==== Text passage ====

PUTRAJAYA, 27 May 2009: The Federal Court here today deferred decision in the appeal by Tenaga Nasional Berhad (TNB) against the granting of an injunction order to a group of villagers in Rawang to halt the construction of a 275kV transmission line through their village.

Chief Judge of Sabah and Sarawak Tan Sri Richard Malanjum and Federal Court judges Datuk Seri S Augustine Paul and Datuk James Foong reserved judgment after hearing submissions from TNB’s counsel, Datuk Dr Cyrus Das, and Malik Imtiaz Sarwar, counsel for 23 residents of Kampung Sungai Terentang New Village.

The Court of Appeal on 21 Jan ruled in favour of the villagers and granted them an injunction to stop TNB from constructing the transmission line through the village.

It allowed their appeal to reverse the Kuala Lumpur High Court’s decision, delivered on 7 Dec 2007, dismissing their application for a judicial review of TNB’s decision to enter the lands occupied by the residents to undertake upgrading works on its transmission lines on the lands.

The residents opposed the works because they were concerned with the danger of being exposed to high-tension cables which may cause cancer and leukaemia.

====

[What you need to do]
1. Transcribe the portion of the court report that opens with the words containing "It allowed their" and closes with "cancer and leukaemia.".
2. Answer these questions from the court report:
(a) What was the voltage of the transmission line that TNB planned to build through the village?
(b) How many residents of Kampung Sungai Terentang New Village did Malik Imtiaz Sarwar represent?
(c) On what date did the Court of Appeal rule in favor of the villagers?
The data plays no part in what is asked here.

==== Supplied records ====

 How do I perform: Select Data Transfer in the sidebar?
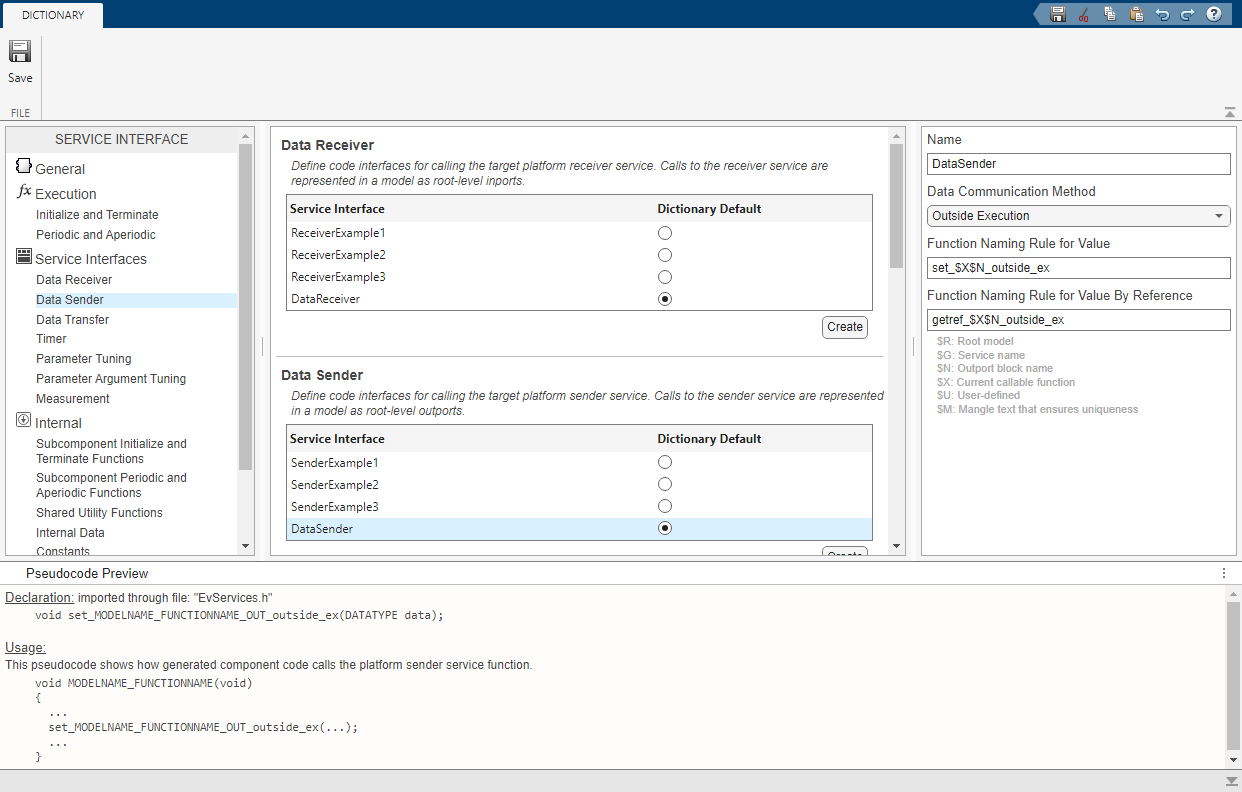(x=72, y=319)
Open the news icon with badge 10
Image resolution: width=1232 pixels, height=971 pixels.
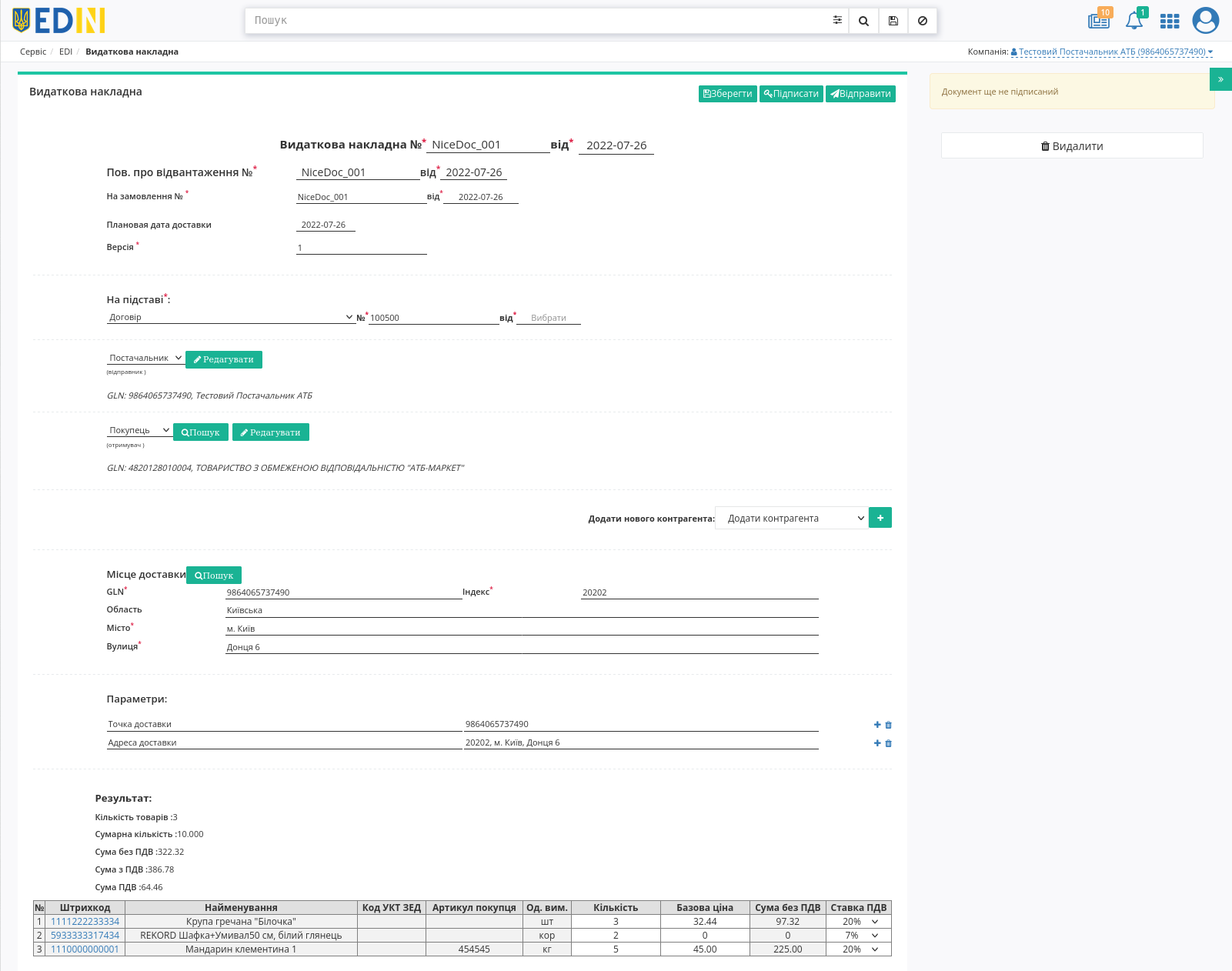1099,20
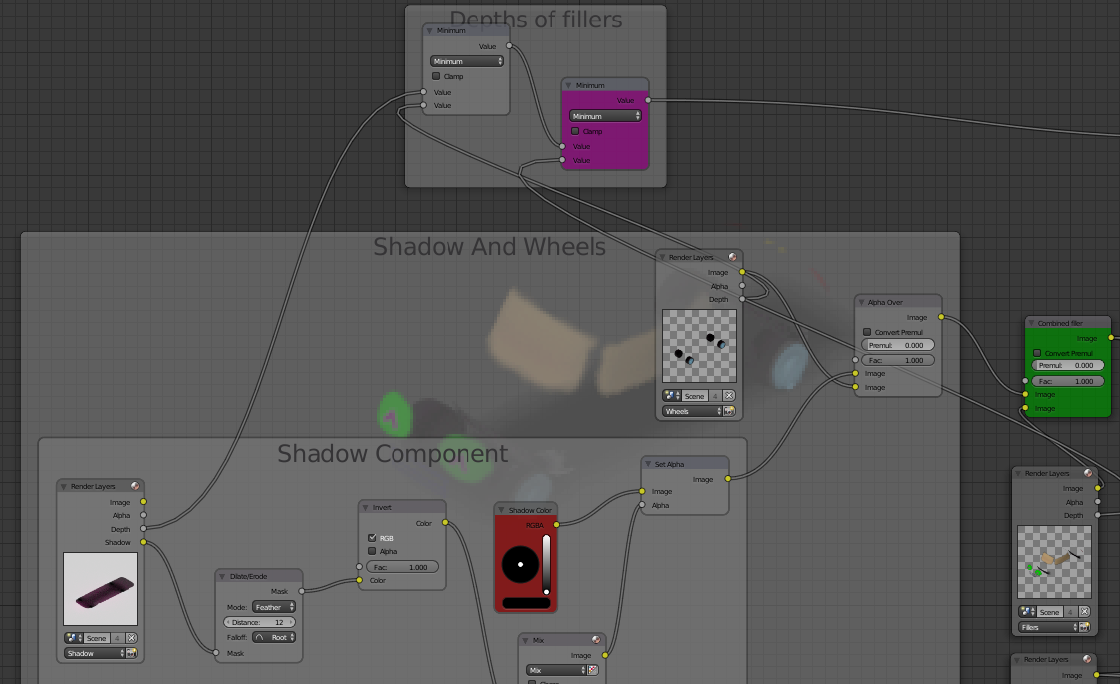Open the Wheels render layer dropdown
The image size is (1120, 684).
tap(690, 411)
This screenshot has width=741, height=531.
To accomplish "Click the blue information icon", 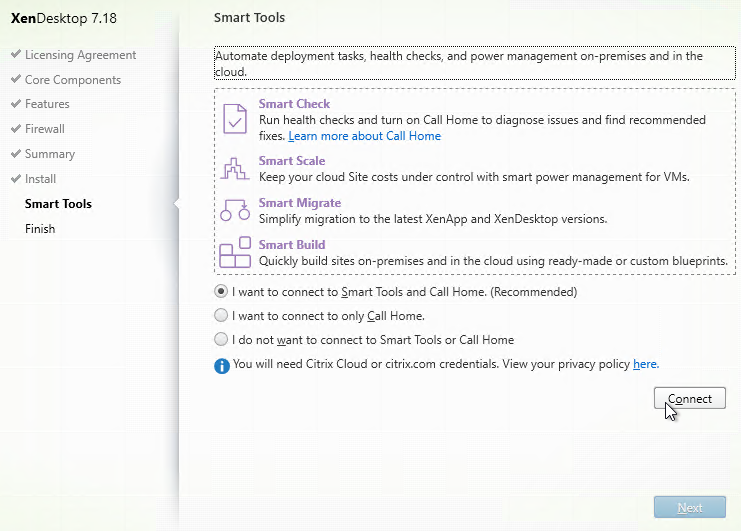I will (x=222, y=366).
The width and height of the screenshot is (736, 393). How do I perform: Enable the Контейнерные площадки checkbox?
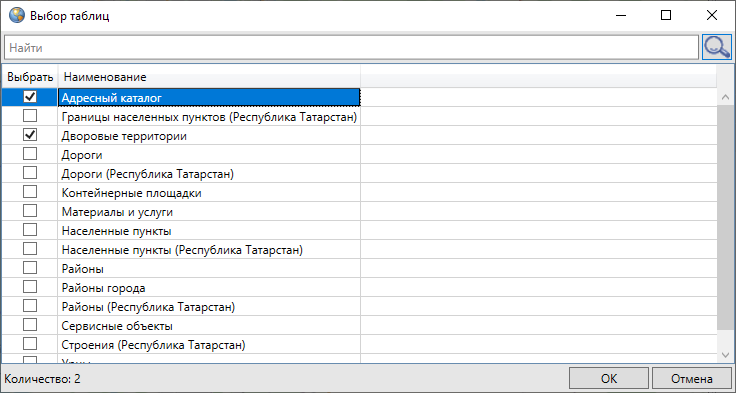click(x=30, y=192)
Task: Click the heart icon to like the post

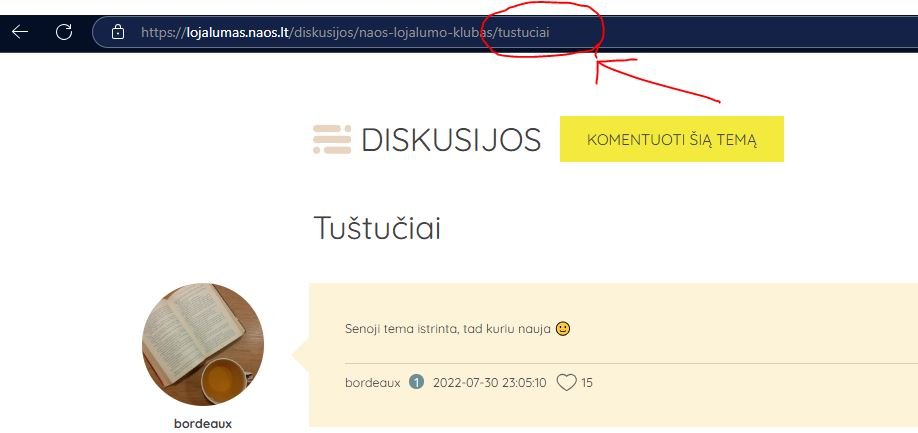Action: 566,383
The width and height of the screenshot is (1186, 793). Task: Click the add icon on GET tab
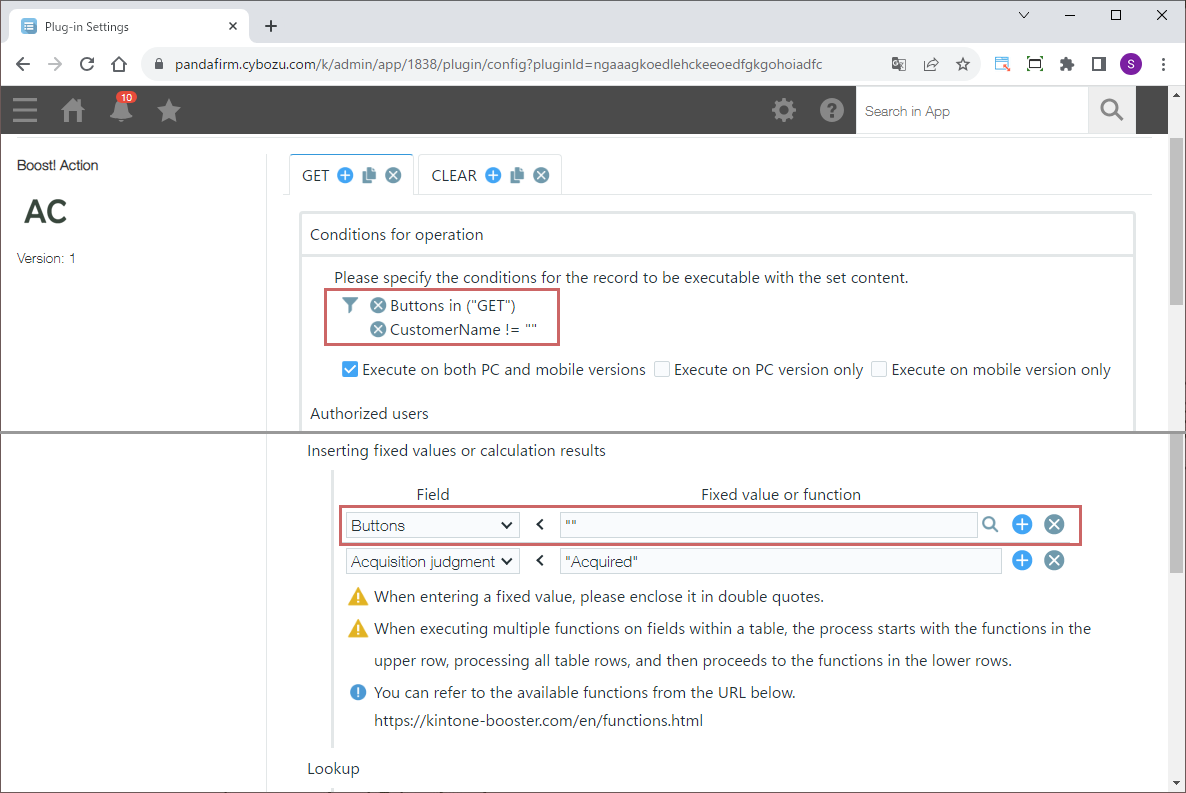pos(345,175)
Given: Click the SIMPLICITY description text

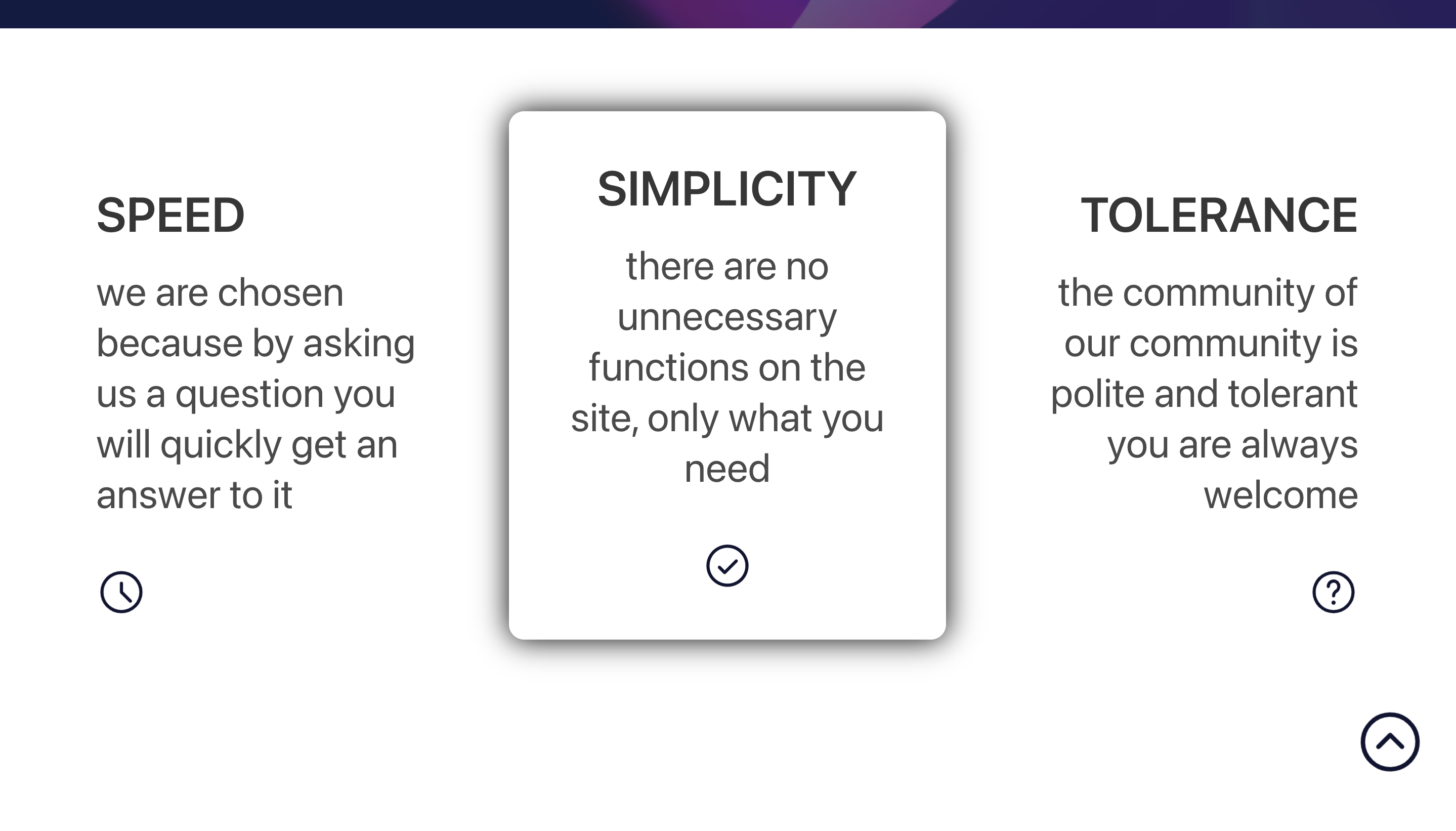Looking at the screenshot, I should click(x=727, y=367).
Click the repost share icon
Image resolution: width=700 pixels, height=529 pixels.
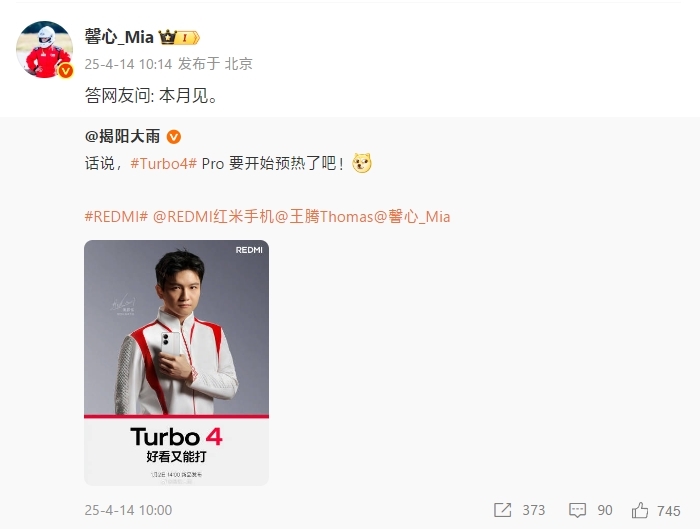[x=503, y=510]
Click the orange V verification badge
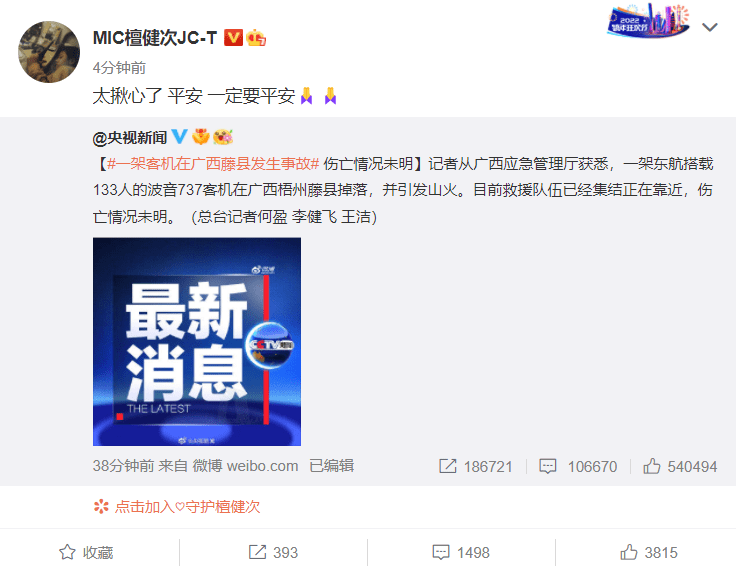This screenshot has height=572, width=736. (233, 38)
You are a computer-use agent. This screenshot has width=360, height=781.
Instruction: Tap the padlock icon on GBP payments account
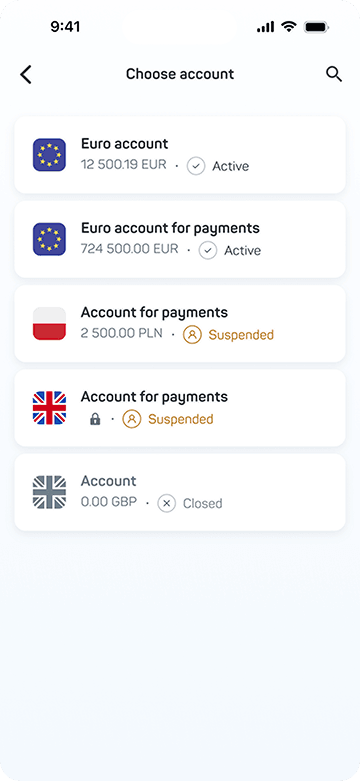click(95, 419)
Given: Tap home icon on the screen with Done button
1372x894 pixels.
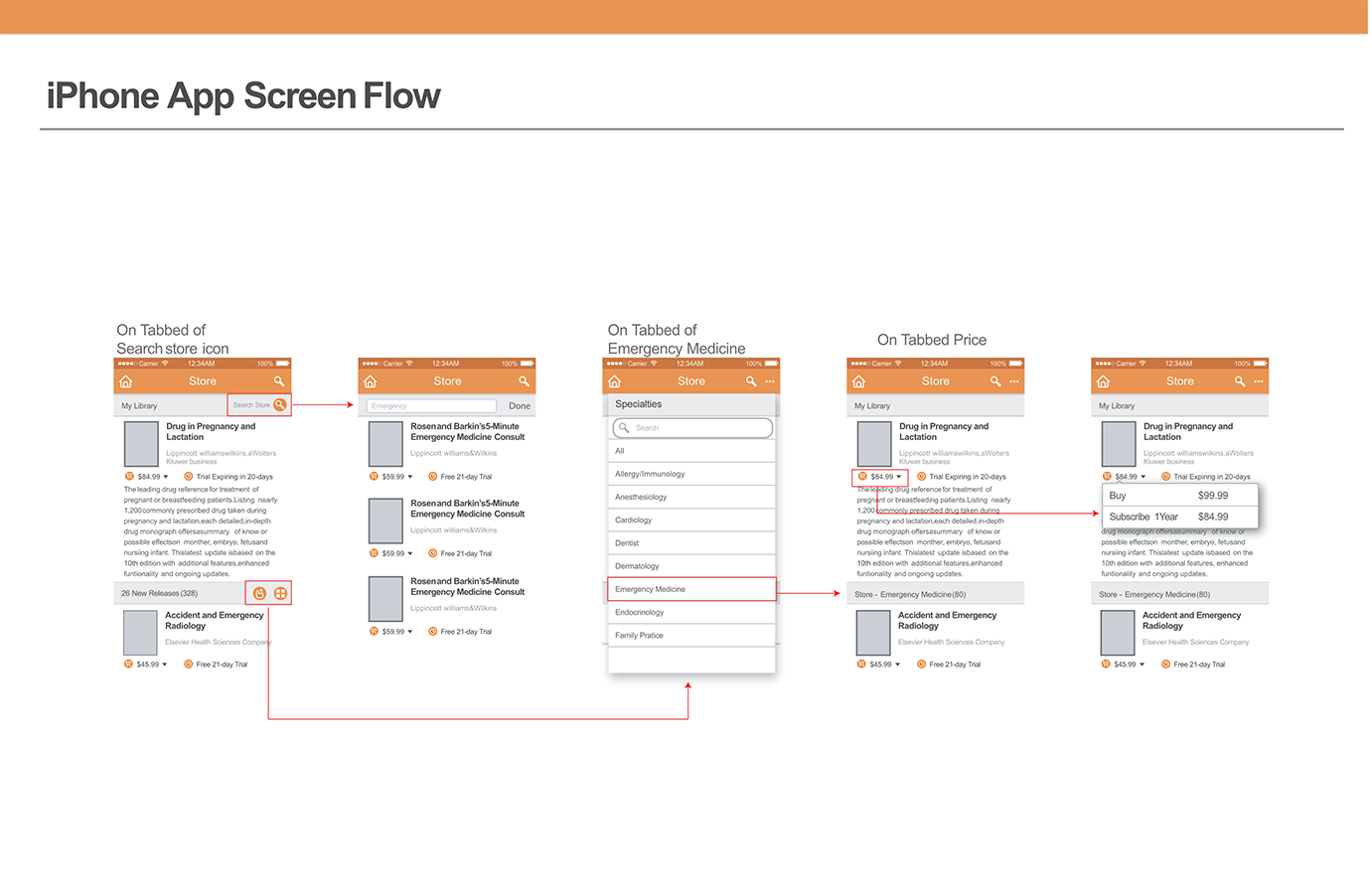Looking at the screenshot, I should click(x=371, y=381).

====

[Solutions to the tasks]
1.
It allowed their appeal to reverse the Kuala Lumpur High Court’s decision, delivered on 7 Dec 2007, dismissing their application for a judicial review of TNB’s decision to enter the lands occupied by the residents to undertake upgrading works on its transmission lines on the lands.

The residents opposed the works because they were concerned with the danger of being exposed to high-tension cables which may cause cancer and leukaemia.

2.
(a) 275kV
(b) 23
(c) 21 Jan